Description
Bug Report
LettuceConnectionFactory.SharedConnection#resetConnection
hangs forever and cause deadlock
Current Behavior
I have enabled validateConnection for Lettuce connection factory, and occasionally my service can't serve any incoming request. The thread dump shows that all the http threads are waiting for the connection
Stack trace
// http threads, take one for example
"reactor-http-epoll-6" #126 daemon prio=5 os_prio=0 cpu=16164.68ms elapsed=26788.53s allocated=1510M defined_classes=693 tid=0x0000560e1cfc1000 nid=0x168b waiting for monitor entry [0x00007fdb977c2000]
java.lang.Thread.State: BLOCKED (on object monitor)

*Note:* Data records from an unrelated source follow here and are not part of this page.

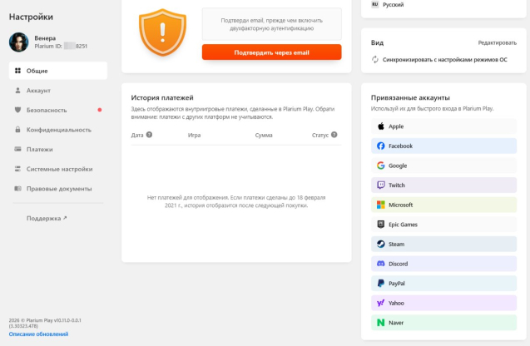
Task: Go to the Аккаунт settings section
Action: tap(38, 91)

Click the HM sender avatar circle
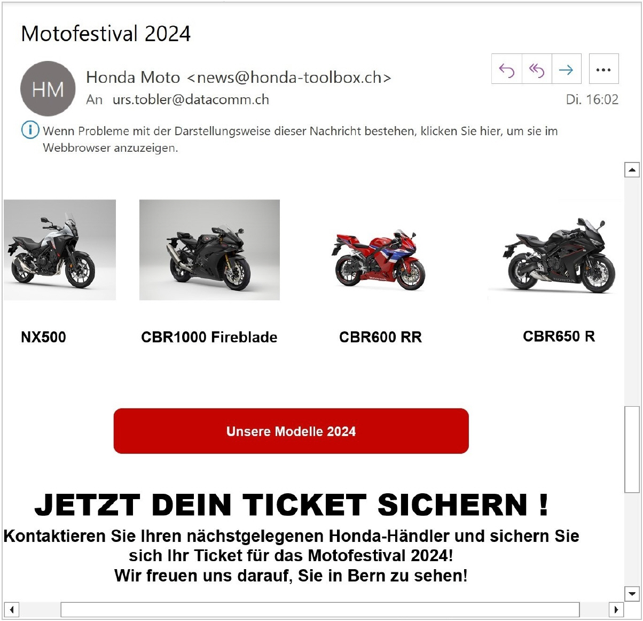pyautogui.click(x=48, y=89)
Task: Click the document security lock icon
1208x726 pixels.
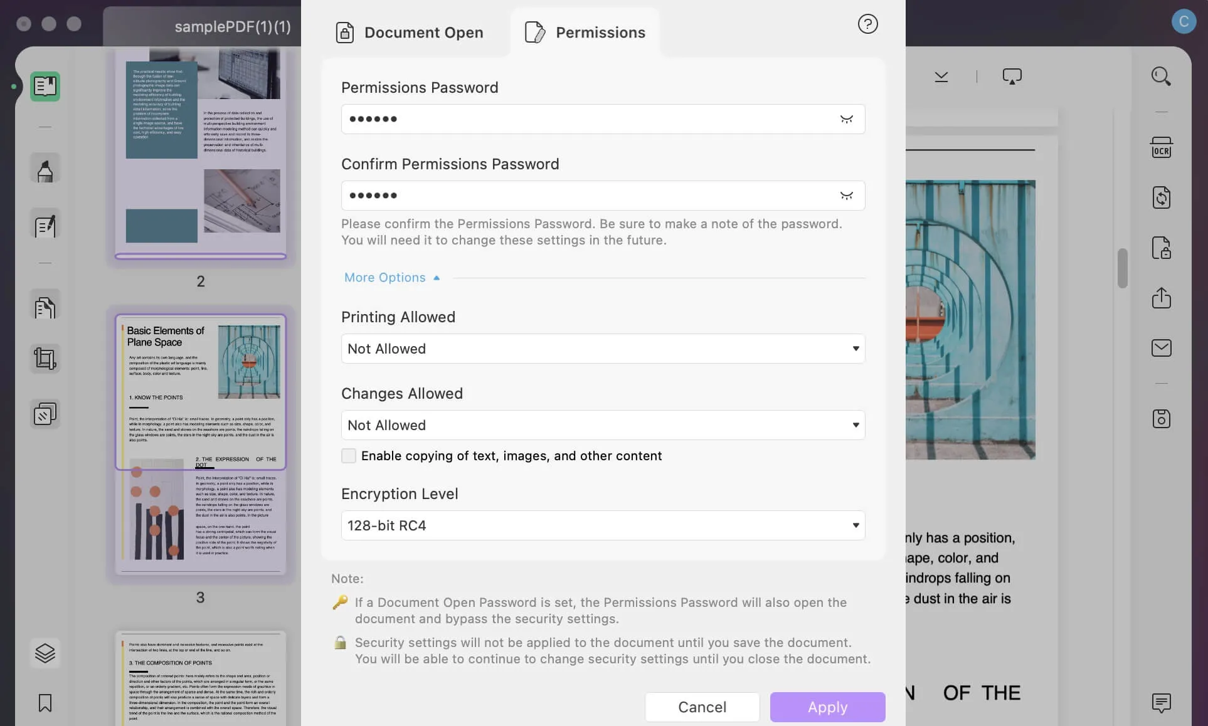Action: pyautogui.click(x=1162, y=248)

at org.springframework.data.redis.connection.lettuce.LettuceConnectionFactory$SharedConnection.getConnection(LettuceConnectionFactory.java:1295)
- waiting to lock <0x000000070a63d728> (a java.lang.Object)
at org.springframework.data.redis.connection.lettuce.LettuceConnectionFactory.getSharedReactiveConnection(LettuceConnectionFactory.java:1049)
at org.springframework.data.redis.connection.lettuce.LettuceConnectionFactory.getReactiveClusterConnection(LettuceConnectionFactory.java:481)
at org.springframework.data.redis.connection.lettuce.LettuceConnectionFactory.getReactiveConnection(LettuceConnectionFactory.java:457)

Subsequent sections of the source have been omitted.